In the Dark (Dark Time Book 1) Page 6
So, she turned and ran…ran as the tears mixed with the rain pouring from the clouds above.
Part 2:
Carlie & Tanner
Chapter 7
The voyage of discovery is not in seeking new landscapes but in having new eyes. ~ Marcel Proust
CARLIE sat straight up in her bed in a cold sweat, gasping for air as she got her bearings. The room was dark as always, and she could feel the sheets underneath her, sticky with perspiration. “Okay, you’re in your bed,” she told herself, feeling around for more familiar objects; her pillow and pillowcase, her blanket, the nightstand that sat right beside her bed. She reached over and felt for the old school desk lamp that sat there and pulled the string to turn it on, illuminating her little space. That’s really what it was; little. She actually slept in the office of this home, only a bed, a nightstand, and a couple of drawers of clothing to her name. Oh, and her backpack with a few books and paper inside. There was really nothing else. She was used to it. So, it went with foster home living. It could be much worse.
She had lived in a closet before, shared a bathroom with four other kids, been forced to do without food for days at a time.
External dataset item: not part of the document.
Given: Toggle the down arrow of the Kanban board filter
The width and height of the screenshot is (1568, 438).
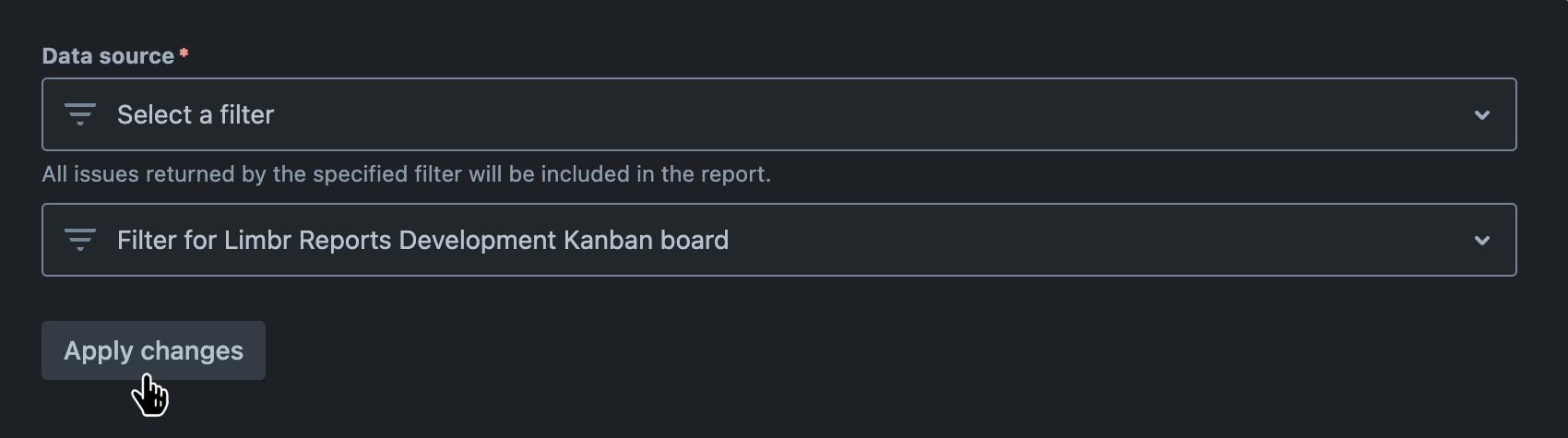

This, this was living in the laps of luxury in comparison. And the best part was that she actually had a friend this time, a neighbor she had bonded with when she came here over a year ago.
Her breathing began to calm as she looked around the cluttered room and saw the time; four a.m. She was safe in her bed and had obviously been dreaming…. or something…. again. She didn’t know if she could call it a dream anymore. She had been having them for a few months now, and they were coming more often. But they felt like so much more than dreams. They felt real like her brain was trying to tell her something, and she always woke up with a full memory of them and in a stunned panic, dripping with sweat.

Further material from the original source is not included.